Not if you have to hire a lawyer to show the Bitcoins which left a violent criminal’s wallet were transferred to you legitimately.

I don't see this ever being an issue, frankly.
For law enforcement, definitely
You definitely see them prosecuting people who accept cash from cartels and terrorist cells or engineering financial entities explicitly to do so. Tether looks a whole whole lot like one of those.
That is an incorrect comparison. They punish those who use cash illegally, just like how they seek to punish those who use cryptocurrency illegally.
> then anyone who has ever taken crypto to work on a project, anyone who handled the influx of cash to exchange it for crypto by selling Tether (which is all of the major exchanges), are headed for a storm of hurt.

Why would all cryptocurrency transactions be tainted by this? Or are you saying that the value (relative to real money) would plummet?

presumably it would foreshadow a regulatory crackdown
Sounds like torrents all over again, i.e. a giant waste of resources. Criminals will always be one step ahead of the DOJ or any other regulatory body.
Well, it's a little different. Torrent sites didn't have centralized websites that would literally trade large sums of money for torrents.
Whether a "giant waste of resources" or not, the torrent ecosystem nowadays is nowhere close to what it was a few years ago.
Right, but that's thanks to innovation in the digital media space and subscription models, not necessarily regulatory pressure.
Torrents couldn't be used to launder money for corrupt purposes. Anyone in crypto who didn't see this coming was blind or willfully ignorant.
It worked out fine for HSBC. AFAIK, nobody there went to jail for being the personal bankers to Mexican cartels.

https://www.reuters.com/article/us-hsbc-probe/hsbc-became-ba...

It worked out fine for all the people who sold toxic assets for a profit leading up to the 2008 crisis.

The government has already made its stance clear. Crime is OK if it's done in a complex way.

They just need to formalize it into a law that way citizens are aware of the complexity threshold that is required for a crime to be legal.

Well not fine from a business perspective. The fines were larger than the money made from such activities.
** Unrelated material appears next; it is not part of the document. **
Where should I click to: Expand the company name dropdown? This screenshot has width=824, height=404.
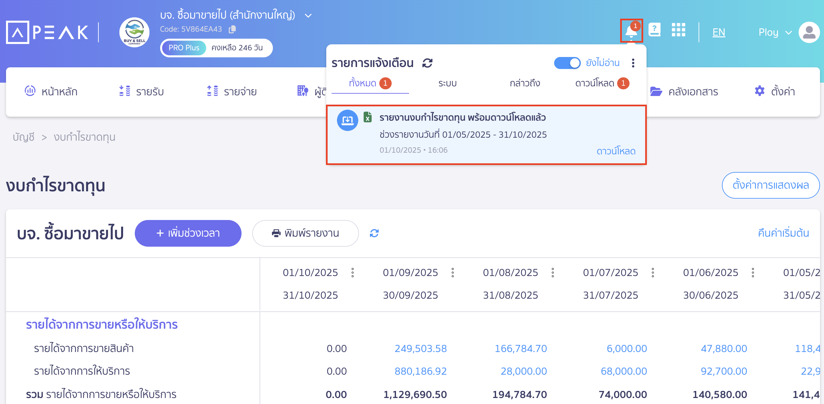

If HSBC were primarily a front for the cartels, it would have gone bankrupt.
> If DOJ can show evidence of cartels, terrorist cells, and other unsavory entities laundering their money through bitcoin, ICOs, ethereum, altcoins and tether, then anyone who has ever taken crypto to work on a project, anyone who handled the influx of cash to exchange it for crypto by selling Tether (which is all of the major exchanges), are headed for a storm of hurt.

Oh no, the cartels and terrorist cells would have to go back to conducting all their illegal activities in physical US dollars.
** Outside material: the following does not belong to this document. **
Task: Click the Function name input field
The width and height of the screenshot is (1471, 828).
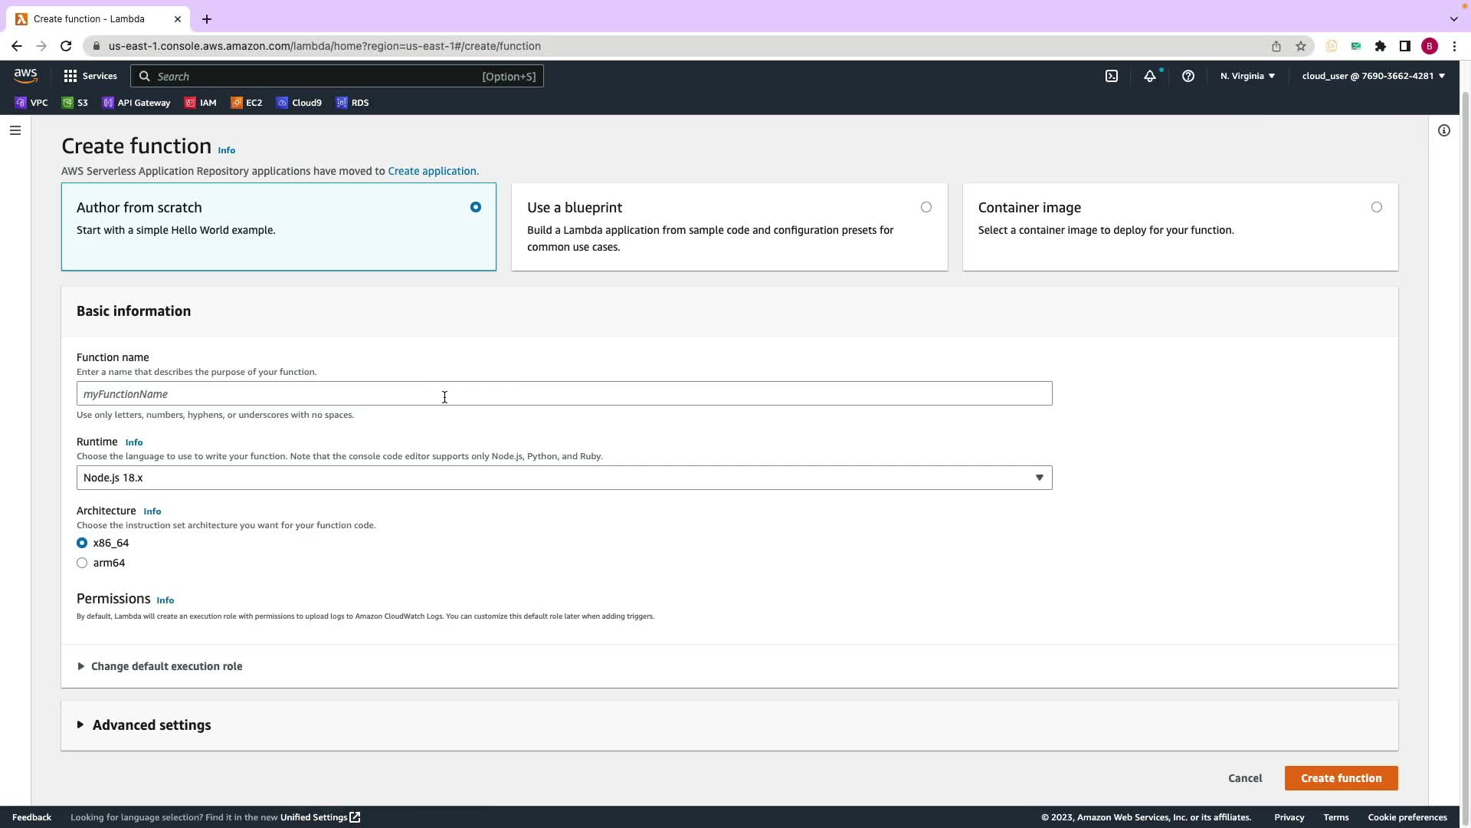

> We are no longer in SEC turf and DOJ has a conviction rate of 93% as of 2012

DOJ has such a high conviction rate because they only prosecute cases they expect to win.

"DOJ has such a high conviction rate because they only prosecute cases they expect to win."

Things like kingpin laws (continuing criminal enterprise) and RICO probably help the conviction rate.

Eric Holder neutered the DOJ because he was too afraid to lose cases.

The only reason their conviction rate is so high is because they don't bother to prosecute the majority of crimes anymore. These days if you can pay an arbitrary fine, you can get away with pretty much any financial crime.. (laundering money for drug cartels, etc.)

People have used USD to fund crimes, but it would be ridiculous to say that unrelated restaurant owners would get in trouble for the mere act of accepting USD.

The US has already given guidance on this. They have already stated that BTC and other cryptos are a commodity, and legal.

The SEC itself disagrees with your absurd notion that anyone who even accept crypto as payment could be in trouble.

The terrorists in Syria were funded by US Governement, both by CIA and Armed forces.

They didnt need bitcoin to do it.

From your link:

>f. People/exchanges/entities rarely use shell companies for legitimate purposes. And by rarely, I mean almost never.